Time and time again I have been asked why I didn't choose to self-publish my book. It's true that I may have realized a higher per-volume profit, had I done so. But I also would have had to assume all the responsibility for so many aspects of publishing (about which I know nothing) that I might never have seen a finished product. And even if I had achieved all that on my own, I would still have been faced with the extremely daunting work of distribution. Distribution would be the actual getting of books into the hands of would-be readers, a process both convoluted and byzantine. Not to mention heavy. Books really weigh a lot, as evidenced by the wee parcels I received yesterday:
That would be 8, count em, eight boxes of books.
Friends of the blog, Knit Picks are hosting a swell book party here in Portland on 11-11, for which we agreed it would be easier if I just bring along the books. And here they are. there are 160 of them in this pile. And now that they are here, all I can think is WOW, there were actually 20,000 copies in the first printing, and I am so happy that I don't have to schlep them all around with me, or try to get them to the book stores, yarn stores and warehouses where they need to be. This is but one of many, many times that I am so grateful to my publisher for all that they do. Not only are they really good at it, they work their magic without my ever knowing it. The shiny beautiful books just arrive on cue at the right place, without slightest skill or bother on my part. This meditation on the nature of all things Schleppy has brought me to the following conclusion:
More things should work like this. For example, there should be a Global Laundry Distribution Conglomerate. This GLDC would procure dirty clothes from their points of origin (bathroom floor) using GPS locators. Then white-gloved delivery personnel would return them, clean and ironed, to the appropriate wardrobe-containment unit.

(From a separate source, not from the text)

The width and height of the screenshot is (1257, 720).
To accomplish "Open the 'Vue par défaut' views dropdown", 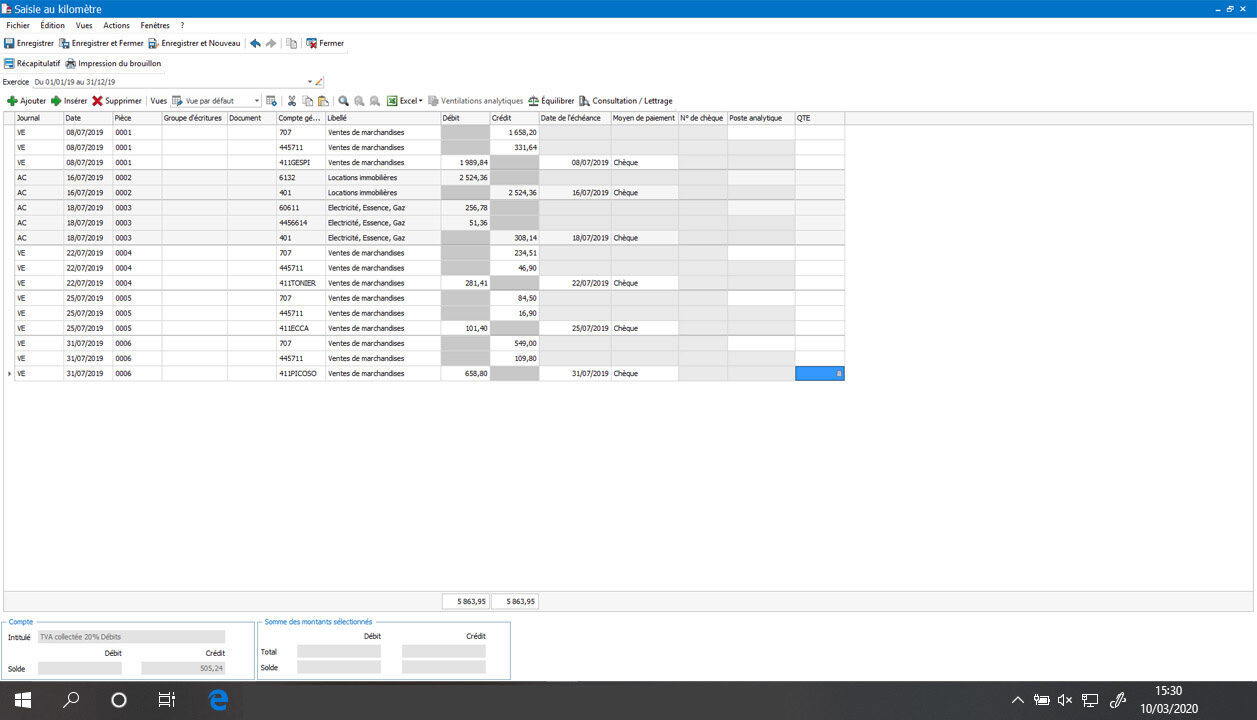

Imagine the well-oiled beauty of the GLDC's sock management administration: Satellites could triangulate the position of any missing single sock for instant Hosiery Reunification, which process could be tracked via internet any time of the day or night. We have the technology; why can't it be used for good instead of evil?
Or how about Coffee Service On Demand? CSOD would, by subscription, result in the libation of choice delivered to your armchair, bedside or car window. Facial recognition software could transmit your beverage preferences to the nearest CSOD agent for immediate fulfillment. How hard could that be? Honestly, we can put astronauts into space; but try scoring a half-caff lowfat latte at the wrong time of day.
And while we're at it, why doesn't my refrigerator do the grocery shopping for me? The weight sensor in my frige shelf should know when I'm running low on milk and transmit that data to my grocery, who would then know what to bring on its weekly delivery run. Nothing difficult there; no wheels being reinvented.
I think our society should start applying our vast command of technology and human know-how to some common sense endeavors. If our global leaders are looking for any guidance on how to harness the power of all we have wrought, they need look no further than their children's' kindergarten teacher, or the guy at the deli, or the lady at the local yarn store. We all know what needs inventing, what we want to take responsibility for, and what we could really do without.
I'd love to go on about this, but I have to go find somebody's sock.